◆ Texte source ◆

· · · ·

L’interview de l’adjoint chargé des associations dans le dernier bulletin municipal est un magnifique exemple de langue de bois. Qui n’est pas au fait de la réalité, peut se laisser prendre. Mais ne vous inquiétez pas, Agir pour Saint-Cyr va vous décrypter tout cela.
Intéressante l’affirmation suivant laquelle la municipalité travaille étroitement avec toutes les associations et cherche par tous les moyens à donner satisfaction.
Quelques exemples d’une réalité toute différente :
- iniquité dans le prêt de salle,
- mauvais entretien des locaux mis à disposition : ici, sans oublier ici,
- limitation injustifiée de l’affichage associatif,
- suppression de la manifestation organisée par l‘association des commerçants,
- main mise sur le comité de jumelage,
Nous ne prétendons pas que les relations entre la municipalité et les associations se résument à ces dysfonctionnements, mais en tous cas, leur existence prouve que la municipalité ne peut pas sérieusement prétendre travailler avec toutes les associations, ni qu’elle cherche par tous les moyens à leur donner satisfaction.

· · · ·

◆ Données ◆

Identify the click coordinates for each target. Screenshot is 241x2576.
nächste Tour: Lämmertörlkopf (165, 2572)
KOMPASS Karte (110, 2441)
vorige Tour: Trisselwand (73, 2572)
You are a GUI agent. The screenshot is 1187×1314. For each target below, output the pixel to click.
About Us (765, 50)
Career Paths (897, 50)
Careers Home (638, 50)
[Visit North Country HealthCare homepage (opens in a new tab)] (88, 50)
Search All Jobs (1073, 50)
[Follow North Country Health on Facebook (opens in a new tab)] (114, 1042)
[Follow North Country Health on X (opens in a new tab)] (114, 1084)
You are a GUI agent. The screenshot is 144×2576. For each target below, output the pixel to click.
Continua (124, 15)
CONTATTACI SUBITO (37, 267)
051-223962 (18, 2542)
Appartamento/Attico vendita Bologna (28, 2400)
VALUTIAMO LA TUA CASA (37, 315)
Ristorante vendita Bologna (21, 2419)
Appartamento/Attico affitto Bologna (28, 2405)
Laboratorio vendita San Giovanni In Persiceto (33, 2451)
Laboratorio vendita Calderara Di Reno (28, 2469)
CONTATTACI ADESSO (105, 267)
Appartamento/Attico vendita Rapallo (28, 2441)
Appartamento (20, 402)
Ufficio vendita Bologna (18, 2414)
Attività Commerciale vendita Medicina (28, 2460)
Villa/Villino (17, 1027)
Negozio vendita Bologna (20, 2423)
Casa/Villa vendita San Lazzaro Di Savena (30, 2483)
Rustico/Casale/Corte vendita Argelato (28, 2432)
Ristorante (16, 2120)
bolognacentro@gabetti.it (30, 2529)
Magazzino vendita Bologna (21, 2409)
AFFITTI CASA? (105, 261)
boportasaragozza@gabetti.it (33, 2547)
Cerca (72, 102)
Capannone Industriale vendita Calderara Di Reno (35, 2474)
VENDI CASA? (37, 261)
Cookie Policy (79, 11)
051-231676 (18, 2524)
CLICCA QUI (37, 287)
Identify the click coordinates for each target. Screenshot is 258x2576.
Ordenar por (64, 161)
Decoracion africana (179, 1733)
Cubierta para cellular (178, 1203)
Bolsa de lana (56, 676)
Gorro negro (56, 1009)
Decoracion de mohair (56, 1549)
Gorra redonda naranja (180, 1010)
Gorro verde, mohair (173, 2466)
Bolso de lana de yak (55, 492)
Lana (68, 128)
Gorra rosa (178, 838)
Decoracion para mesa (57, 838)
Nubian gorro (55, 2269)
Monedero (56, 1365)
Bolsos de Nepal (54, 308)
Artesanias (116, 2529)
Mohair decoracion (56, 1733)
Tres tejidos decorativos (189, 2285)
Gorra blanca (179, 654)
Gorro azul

· · · ·

◆ Consignes ◆
**1.** Selon le texte source, qui est interviewé dans le dernier bulletin municipal ?
**2.** Poursuivez le texte source sur les relations entre la municipalité et les associations à partir de sa dernière phrase.

◆ Réponses rédigées ◆
**1.** L'adjoint chargé des associations.

**2.**
En ce qui concerne l’augmentation des subventions en 2009, nous avons montré qu’elle ne représentait qu’un rattrapage de l’inflation non prise en compte ces dernières années. Plus grave, ceci ne permet pas aux associations de faire face à l‘arrivée des nouveaux habitants.
La municipalité a vraiment essayé de diminuer la subvention à l’Amicale Laïque, comme le montre la décision votée lors du conseil municipal du 11 mars 2010. Sa tentative de limiter la subvention à 30.000 € étant contraire aux engagements pris avec Versailles Grand Parc, la majorité municipale a été contrainte de rajouter les 15.000 €uros permettant d’atteindre les 180.000 €uros versés en 2009.
Admirons le remarquable rétropédalage de l’adjoint aux associations qui nous explique qu’il change d’idée, après avoir pris connaissance du budget définitif de l’Amicale Laïque. Ce budget lui avait été remis avant le conseil du 11 mars… afin que la municipalité puisse verser une subvention.
La déclaration dans le magazine municipal est une distorsion éhontée de la vérité. Le plus grave, c’est que la situation financière de l’Amicale Laïque est très difficile, du fait du désengagement financier de la municipalité à son égard. L’association vient de nouveau de décider d’augmenter ses cotisations, mais cette politique ne peut être indéfinie, et n’est pas suffisante.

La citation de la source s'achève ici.